« Panhandling and libraries | Main | 14 State Chapters Endorse ALA's National Security Letter Resolution »


On the 'interference with contract' point, my guess is that the LMS system suppliers may not have a clear point of law on which to act - particularly in this fast-paced web world of Web 2.0, 'mashups', open systems, etc., which they themselves happily espouse at user group meetings and promotional events. They just don't like the fact that a third party has 'mashed' them up without asking them about it first - and to be fair to them I do think they could make some reasonable data protection arguments in their defence.

The subtle area is around a library service's continued working relationship with its LMS provider if the service continues to promote Elf as a good customer service enhancement when the LMS provider is unhappy with the arrangement. It will be interesting to know how that scenario plays out.


Good to hear about your PINs... and something to think about with regards to contract interference.

Philip writes: "there is no provision for a third party (such as an aggregator like Elf) to sit between the library customer and the LMS system"

While it's clearly important to see privacy safeguards protected by contract, I don't see how any contract could bind a third party who didn't sign the contract. Or is this perhaps some tort such as "interference with contract" ? Or broader UK privacy protection than in the U.S.?

Thanks for moving my comment to a more contemporary place, Mary. On the points you raise:

a) The impression I get from an LMS supplier that I have been talking to is that, just because customers may feel inclined to share their card number and PIN with a third party, this does not necessarily mean that those customers have the authority to invite that third party into the licensed working arrangement between the LMS and the library service in question. So, while on one level you could argue that the customer can give consent to their personal and transactional information being gathered and manipulated by Elf, there may be another level of approval required to allow Elf to make the connection to the LMS system in order to carry out that process. There may even be a specific limitation somewhere in the software licensing agreement which the library service has entered into with the system supplier which says, effectively, that library staff can go into specified files and do specified things, and library customers can go into a different range of files (e.g. WebOpac) and do other specified things, but there is no provision for a third party (such as an aggregator like Elf) to sit between the library customer and the LMS system. And it seems to be this intermediary/aggregator role that the supplier(s) seem to want to place on a properly contracted footing with agreed safeguards around privacy and data protection. Without any such contract, the LMS supplier seems to feel that their systems/installations are being invaded by a third party which customers have no authority to invite into the process.
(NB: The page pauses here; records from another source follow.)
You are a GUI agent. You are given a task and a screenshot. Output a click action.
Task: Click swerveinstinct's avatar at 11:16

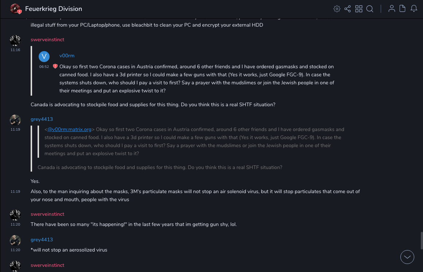coord(15,40)

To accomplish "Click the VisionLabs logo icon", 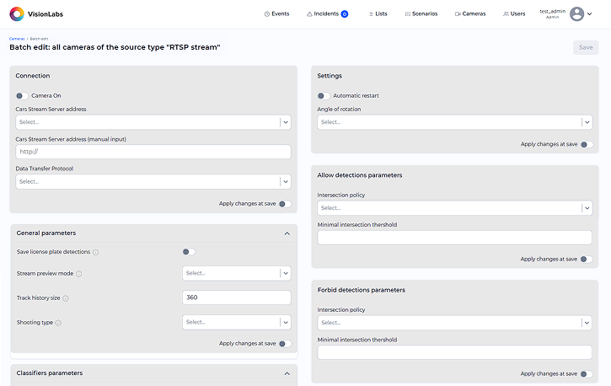I will tap(16, 14).
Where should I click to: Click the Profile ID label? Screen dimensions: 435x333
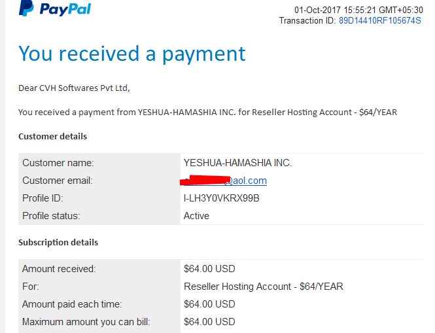[43, 198]
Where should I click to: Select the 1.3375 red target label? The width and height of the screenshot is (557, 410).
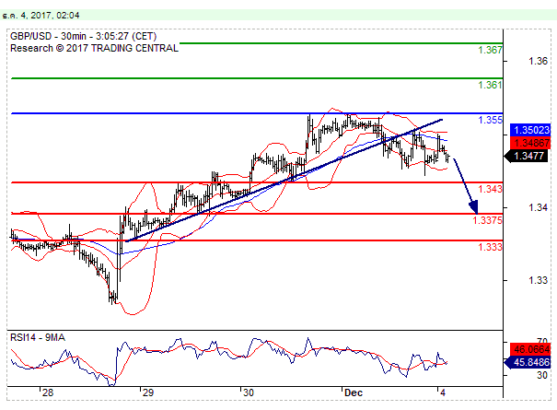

b) Regarding PIN numbers on UK systems, my impressions of systems other than our own is that they can be set at a higher level of security than some of the experiences descibed in earlier postings. In our own system we can define a minimum length of PIN anywhere between 4 and 10 characters. There is, of course, the usual weakness around a default PIN until the customer changes it to something known only to themselves; however at least our system sets the default to the customer's date of birth, which is no safeguard against unauthorised use by close acquaintances and families, but is probably a slightly stronger default than phone numbers or address features.


The comments to this entry are closed.